● **Exercise prompt**:
Write out again the stretch of lines from the one containing "Click the line" through the end of the records, requests included. Multiply every coordinate in the answers by 2.35 and round to whole numbers, halves up, leaving all other numbers unchanged.

● **Stored rows**:
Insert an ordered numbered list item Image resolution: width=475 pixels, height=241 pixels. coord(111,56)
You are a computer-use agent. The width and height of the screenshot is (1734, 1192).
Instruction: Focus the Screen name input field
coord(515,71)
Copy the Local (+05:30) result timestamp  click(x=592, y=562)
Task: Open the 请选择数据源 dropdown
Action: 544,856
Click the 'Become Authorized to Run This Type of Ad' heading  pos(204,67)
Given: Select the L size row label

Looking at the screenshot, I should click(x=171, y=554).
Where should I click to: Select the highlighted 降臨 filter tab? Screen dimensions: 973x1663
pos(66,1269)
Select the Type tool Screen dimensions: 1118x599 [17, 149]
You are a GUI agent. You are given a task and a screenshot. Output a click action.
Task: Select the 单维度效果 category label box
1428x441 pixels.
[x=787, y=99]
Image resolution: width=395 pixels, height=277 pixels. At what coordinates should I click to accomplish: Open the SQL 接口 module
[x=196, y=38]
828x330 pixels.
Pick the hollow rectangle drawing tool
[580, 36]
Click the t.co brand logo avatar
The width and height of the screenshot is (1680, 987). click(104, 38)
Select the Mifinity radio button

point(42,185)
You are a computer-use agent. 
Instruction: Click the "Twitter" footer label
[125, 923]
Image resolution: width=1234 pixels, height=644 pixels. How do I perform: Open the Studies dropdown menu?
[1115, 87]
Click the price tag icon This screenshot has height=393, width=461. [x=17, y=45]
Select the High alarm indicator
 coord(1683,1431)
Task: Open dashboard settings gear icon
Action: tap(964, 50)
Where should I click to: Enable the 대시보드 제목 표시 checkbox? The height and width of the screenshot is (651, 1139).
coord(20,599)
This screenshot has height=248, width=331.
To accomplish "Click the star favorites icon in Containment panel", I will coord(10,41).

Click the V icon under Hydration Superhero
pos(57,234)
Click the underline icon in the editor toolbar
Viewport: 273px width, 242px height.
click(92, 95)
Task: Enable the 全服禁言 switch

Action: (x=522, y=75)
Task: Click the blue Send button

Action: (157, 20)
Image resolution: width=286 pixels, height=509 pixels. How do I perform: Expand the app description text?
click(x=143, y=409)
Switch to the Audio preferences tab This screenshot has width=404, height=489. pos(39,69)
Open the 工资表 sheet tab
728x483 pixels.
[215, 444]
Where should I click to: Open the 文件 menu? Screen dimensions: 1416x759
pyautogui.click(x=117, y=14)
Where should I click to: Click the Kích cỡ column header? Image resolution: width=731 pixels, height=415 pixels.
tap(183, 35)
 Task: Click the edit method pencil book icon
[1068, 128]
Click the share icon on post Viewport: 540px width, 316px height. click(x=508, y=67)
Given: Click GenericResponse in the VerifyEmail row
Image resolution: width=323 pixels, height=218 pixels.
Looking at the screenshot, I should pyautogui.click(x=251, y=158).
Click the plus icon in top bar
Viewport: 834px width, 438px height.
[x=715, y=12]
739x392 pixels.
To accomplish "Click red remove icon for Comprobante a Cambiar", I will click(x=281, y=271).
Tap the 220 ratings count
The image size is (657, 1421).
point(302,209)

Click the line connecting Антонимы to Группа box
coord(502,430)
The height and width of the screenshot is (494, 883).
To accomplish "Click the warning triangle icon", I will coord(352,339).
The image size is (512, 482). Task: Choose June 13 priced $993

● **Answer for the task**:
Click the line connecting Антонимы to Группа box
coord(1180,1011)
The height and width of the screenshot is (494, 883).
To accomplish "Click the warning triangle icon", I will coord(827,797).
The image size is (512, 482). Task: Choose June 13 priced $993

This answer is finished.